The saddest part is that in my mom’s mind, this was a compliment. But the message conveyed is that the thing I cared enough about to make a documentary about she was not interested in. The thing your son is passionate about is of no interest to you. Maybe I should do my next documentary on her, because I find her lack of interest in my interests very interesting.
Ultimately the lesson is this: whether it’s their finger painting when they’re three or their salesman-of-the-month award when they’re forty-three, you have to put in some telenovela-quality acting to pretend you give a shit. Because you do. Maybe not in your kids’ hobbies or minor accomplishments. No, the thing you give a shit about, or should, is your relationship with them.
3. DON’T BE A BUMMER
My parents were both total downers. My mom was a hippie who, ironically, had friends named Sunshine and Happy, but was a dark cloud and never mustered a smile. There was a constant bad vibe in my house growing up. I was inundated with messages about the indigenous people and how we were oppressing them, how horrible white people were, how it was all going to end in a nuclear holocaust anyway. These were great motivators for getting your kid up and ready for school. “Sure, son, you can go to school but it doesn’t matter. Khrushchev is going to nuke us all anyway.” You probably think I’m joking, unless you grew up in the sixties. Two of the most popular songs at the time were “Where Have All the Flowers Gone” by Peter, Paul and Mary, and “Eve of Destruction” by Barry McGuire. Here are a couple of lines from the McGuire tune.

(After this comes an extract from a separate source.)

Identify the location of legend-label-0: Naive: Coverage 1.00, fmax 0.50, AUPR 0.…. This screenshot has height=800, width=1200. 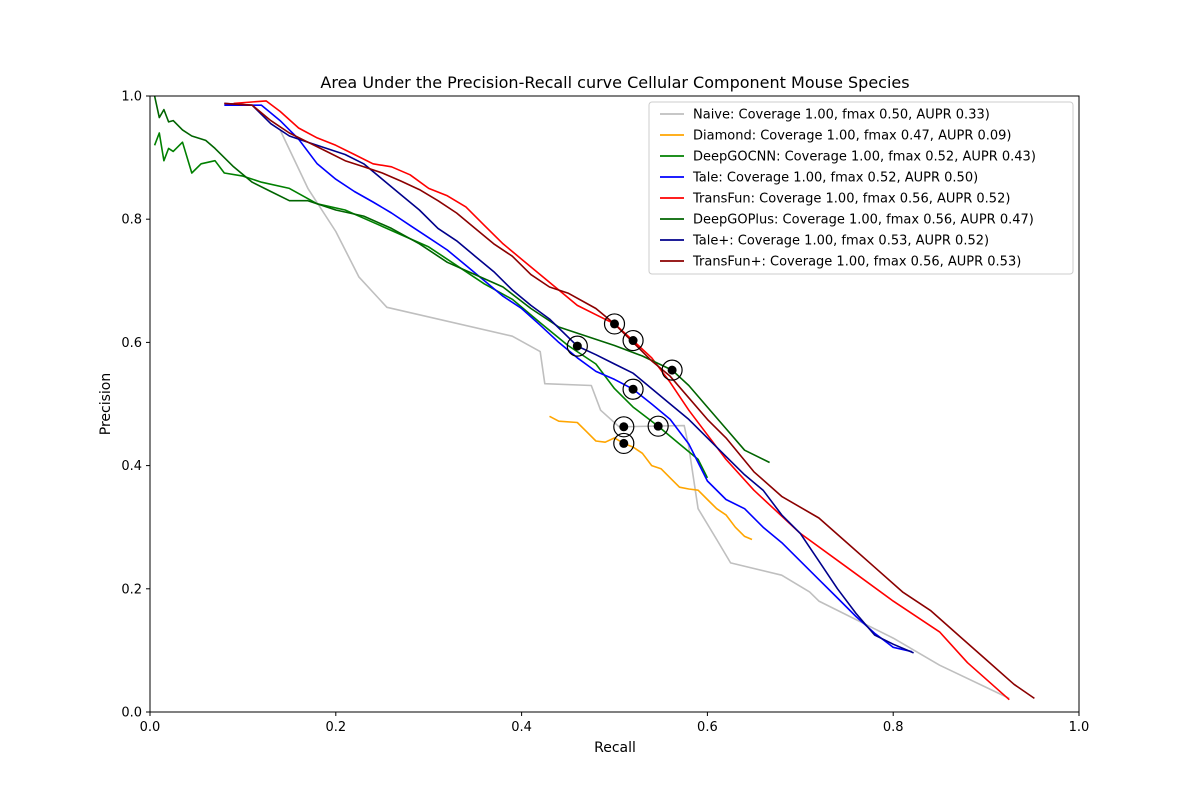
(842, 116).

If the button is pushed, there’s no runnin’ away
There’ll be no one to save with the world in a grave
This isn’t coming from some unknown singer/songwriter at a coffeehouse. This was a Billboard number-one song the year after I was born. This is what I grew up with. My parents lapped this shit up.

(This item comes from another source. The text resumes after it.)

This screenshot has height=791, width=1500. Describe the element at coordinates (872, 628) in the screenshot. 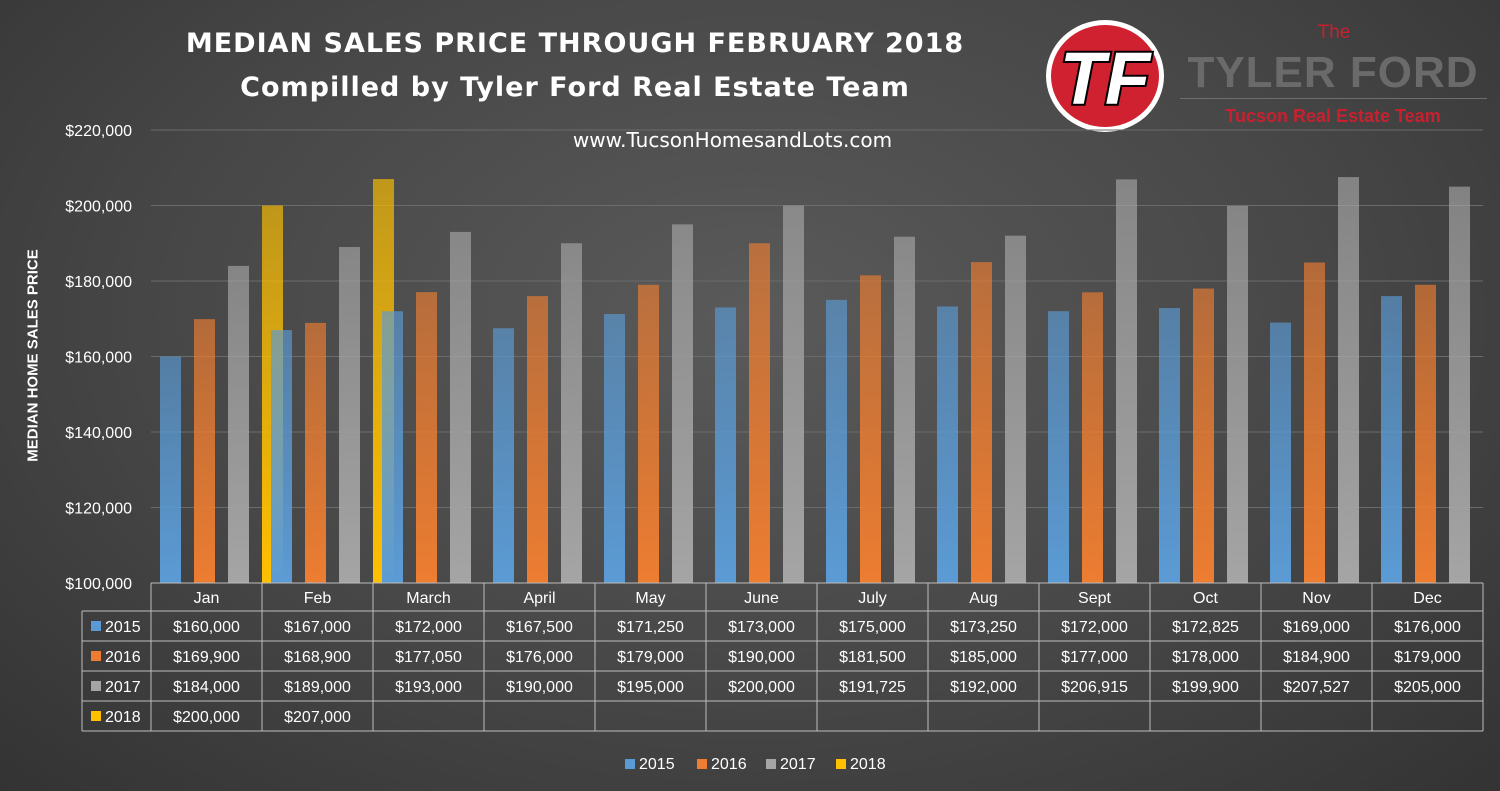

I see `data-label: $175,000` at that location.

When I was somewhere in single digits my mom read one of those 1970s parenting books about how not to fuck up your kid. She must have fallen asleep before the end. I guess there weren’t enough pictures. When you’re reading one of these books, it’s already too late. The damage is done. Somewhere in the book it told her not to say, “I don’t like you,” but rather, “I don’t like what you do.” So at one point she used that line on me and I fired back instantly with, “I am what I do.” I must have been seven at the time, but I already knew that she was feeding me a bunch of hippie nonsense.
This is the same “love the sinner, hate the sin” mind-set that Christian conservatives have about the gays. Something I’m sure my uber-liberal mother would be completely against. Moreover, if on that day in the early nineteen seventies I had asked her to separate Nixon or Henry Kissinger from their actions and see them as people, she would have given me a dozen reasons why the logic she had just spat out didn’t apply in those cases.
So I bring the opposite of this message to my parenting. My kids are their actions. I’m never going to pull that “no matter what you do, I love you” bullshit. If Sonny decides to shoot up his college I’m not going to think, “Well, he’s still my son…” By that logic, we all could have been friends with Hitler. “Adolf, I love you man. But I don’t like what you do. The whole ethnic cleansing holocaust thing I don’t like. But you, as a person and a painter. Terrific.”